*DATA EXCERPTS:*
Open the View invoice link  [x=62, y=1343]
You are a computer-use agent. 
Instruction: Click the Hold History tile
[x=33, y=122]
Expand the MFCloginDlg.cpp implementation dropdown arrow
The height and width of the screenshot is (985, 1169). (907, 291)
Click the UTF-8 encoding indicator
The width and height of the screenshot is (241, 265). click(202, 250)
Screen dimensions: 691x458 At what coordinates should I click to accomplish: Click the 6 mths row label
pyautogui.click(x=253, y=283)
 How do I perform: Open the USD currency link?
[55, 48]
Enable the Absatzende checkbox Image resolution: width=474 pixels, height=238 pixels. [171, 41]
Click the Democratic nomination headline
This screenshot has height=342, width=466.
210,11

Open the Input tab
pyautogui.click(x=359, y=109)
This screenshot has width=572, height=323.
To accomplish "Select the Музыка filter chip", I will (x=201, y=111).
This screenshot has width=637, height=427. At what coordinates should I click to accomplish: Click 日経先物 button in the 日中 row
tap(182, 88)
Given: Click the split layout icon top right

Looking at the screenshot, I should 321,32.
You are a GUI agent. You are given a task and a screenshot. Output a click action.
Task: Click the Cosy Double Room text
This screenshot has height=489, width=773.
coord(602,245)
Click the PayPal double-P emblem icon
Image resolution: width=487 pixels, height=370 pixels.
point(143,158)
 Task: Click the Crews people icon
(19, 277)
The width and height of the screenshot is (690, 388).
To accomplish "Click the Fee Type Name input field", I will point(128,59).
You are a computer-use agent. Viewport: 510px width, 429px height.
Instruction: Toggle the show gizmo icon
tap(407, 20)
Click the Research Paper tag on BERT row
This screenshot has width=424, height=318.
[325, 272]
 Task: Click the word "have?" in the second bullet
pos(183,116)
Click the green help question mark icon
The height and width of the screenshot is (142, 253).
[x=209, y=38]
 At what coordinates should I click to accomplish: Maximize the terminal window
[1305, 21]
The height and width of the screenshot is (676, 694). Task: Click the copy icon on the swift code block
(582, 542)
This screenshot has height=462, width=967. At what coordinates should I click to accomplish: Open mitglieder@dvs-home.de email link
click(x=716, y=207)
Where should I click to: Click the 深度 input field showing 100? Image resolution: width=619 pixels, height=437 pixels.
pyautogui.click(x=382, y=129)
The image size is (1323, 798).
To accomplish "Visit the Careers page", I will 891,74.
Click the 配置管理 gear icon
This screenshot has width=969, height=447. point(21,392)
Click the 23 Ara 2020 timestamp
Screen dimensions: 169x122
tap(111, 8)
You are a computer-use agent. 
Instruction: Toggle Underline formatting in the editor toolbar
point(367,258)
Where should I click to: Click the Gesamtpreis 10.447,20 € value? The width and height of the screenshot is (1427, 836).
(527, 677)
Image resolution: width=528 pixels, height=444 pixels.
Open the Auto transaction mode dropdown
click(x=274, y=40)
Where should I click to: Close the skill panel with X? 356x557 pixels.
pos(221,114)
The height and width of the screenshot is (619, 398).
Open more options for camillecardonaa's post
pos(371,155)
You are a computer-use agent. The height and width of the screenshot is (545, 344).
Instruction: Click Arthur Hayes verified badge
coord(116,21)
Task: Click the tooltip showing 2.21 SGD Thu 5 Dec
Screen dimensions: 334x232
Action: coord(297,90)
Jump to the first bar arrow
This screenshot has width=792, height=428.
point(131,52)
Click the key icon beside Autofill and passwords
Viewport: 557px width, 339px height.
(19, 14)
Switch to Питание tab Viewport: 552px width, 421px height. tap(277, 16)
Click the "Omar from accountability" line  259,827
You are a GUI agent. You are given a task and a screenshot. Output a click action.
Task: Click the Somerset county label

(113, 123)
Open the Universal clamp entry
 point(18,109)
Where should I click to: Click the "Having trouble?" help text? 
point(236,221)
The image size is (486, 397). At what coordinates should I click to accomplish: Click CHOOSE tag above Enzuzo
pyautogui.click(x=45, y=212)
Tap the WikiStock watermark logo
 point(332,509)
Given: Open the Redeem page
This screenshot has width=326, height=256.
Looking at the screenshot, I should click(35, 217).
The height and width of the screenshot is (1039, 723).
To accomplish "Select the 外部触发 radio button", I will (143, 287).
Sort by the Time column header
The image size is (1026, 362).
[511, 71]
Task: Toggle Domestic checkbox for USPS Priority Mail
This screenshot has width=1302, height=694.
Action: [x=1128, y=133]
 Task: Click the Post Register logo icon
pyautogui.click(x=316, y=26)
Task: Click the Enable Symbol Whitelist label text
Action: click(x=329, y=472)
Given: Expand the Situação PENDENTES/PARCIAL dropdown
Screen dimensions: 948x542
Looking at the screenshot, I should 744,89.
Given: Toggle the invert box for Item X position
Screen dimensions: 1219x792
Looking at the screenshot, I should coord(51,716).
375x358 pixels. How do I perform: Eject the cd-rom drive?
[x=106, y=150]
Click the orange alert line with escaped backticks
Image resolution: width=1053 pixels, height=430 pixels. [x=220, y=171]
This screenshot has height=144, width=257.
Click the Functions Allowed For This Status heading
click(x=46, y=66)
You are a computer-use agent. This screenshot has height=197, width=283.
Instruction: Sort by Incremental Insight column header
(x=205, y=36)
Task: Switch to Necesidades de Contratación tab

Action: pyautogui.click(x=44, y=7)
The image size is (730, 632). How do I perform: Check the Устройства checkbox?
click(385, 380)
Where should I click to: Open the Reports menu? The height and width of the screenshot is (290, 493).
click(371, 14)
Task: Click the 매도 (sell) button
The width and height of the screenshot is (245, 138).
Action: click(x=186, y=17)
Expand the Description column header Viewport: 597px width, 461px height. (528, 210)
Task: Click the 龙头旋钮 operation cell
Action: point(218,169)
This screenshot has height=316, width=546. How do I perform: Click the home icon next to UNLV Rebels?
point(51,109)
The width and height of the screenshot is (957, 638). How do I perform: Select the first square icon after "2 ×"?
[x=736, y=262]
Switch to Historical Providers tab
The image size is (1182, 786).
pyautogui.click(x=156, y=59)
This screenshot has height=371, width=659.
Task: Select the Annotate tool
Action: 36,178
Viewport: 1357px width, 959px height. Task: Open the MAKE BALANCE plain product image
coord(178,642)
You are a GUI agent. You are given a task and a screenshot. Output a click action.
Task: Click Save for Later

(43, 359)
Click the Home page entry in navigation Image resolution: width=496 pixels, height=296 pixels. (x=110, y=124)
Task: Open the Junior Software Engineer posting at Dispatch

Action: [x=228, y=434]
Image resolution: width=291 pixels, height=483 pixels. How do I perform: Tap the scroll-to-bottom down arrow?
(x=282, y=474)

*WORK TO COMPLETE:* For the listing above, state the number of lines that contain the word "page" and nothing more.

*OUTPUT FOR THIS TASK:* 3